More recently, emerging literature has opened a debate about the role that power and politics may play in the resistance to the socio-technical transition to low-carbon technologies.

For the energy sector, the socio-technical systems are characterized by various elements. In addition to social norms that favor continuous production of the energy sector, key elements of this sector are the energy generation, transmission, and delivery infrastructures.

The stakeholders of the energy sector can be societal, technical, legislative, regulatory, or political. Their interactions result in dominant practices, rules, and technologies which aim at maintaining stability and reinforcing prevailing socio-technical systems that favor existing pillars of the energy sector. Scholars use the term ‘regime’ for the interactions of actors that seek the status quo of the energy sector socio-technical systems.

In comparison to socio-technical transitions to other technologies, the transition to low-carbon energy requires large-scale transformations within society or important subsystems through which the structure of the societal systems changes fundamentally. Other challenges for the transformation of the global energy supply to RE include high investment costs for RE infrastructure, corruption, bureaucracy, and mismanagement of energy resources, oil-backed loans, population growth and increasing per-capita energy demand.

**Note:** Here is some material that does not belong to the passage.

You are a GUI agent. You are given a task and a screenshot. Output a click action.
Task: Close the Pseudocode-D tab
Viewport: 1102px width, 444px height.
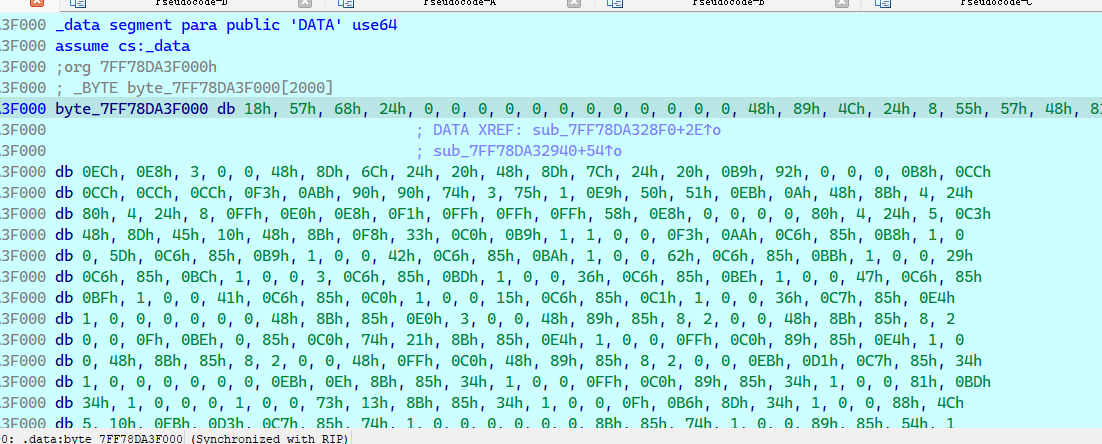[306, 4]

One of the solutions to create windows of opportunities for actors that enable the socio-technical transition to clean and sustainable energy is encouraging manifestation of energy democracy principles. The Balkans is a transitioning region wherein hopes for democracy were born but the struggle to enjoy it still remains. The last struggle to build democracy is in Kosovo and Kosovo’s path to its own vision of sustainable development can become an excellent model for the region and the world. In Kosovo, a socio-technical transition to renewable energy through principles of energy democracy can tackle unemployment, progress education, reduce health risks associated with coal usage, and overall sustain a healthy human ecology.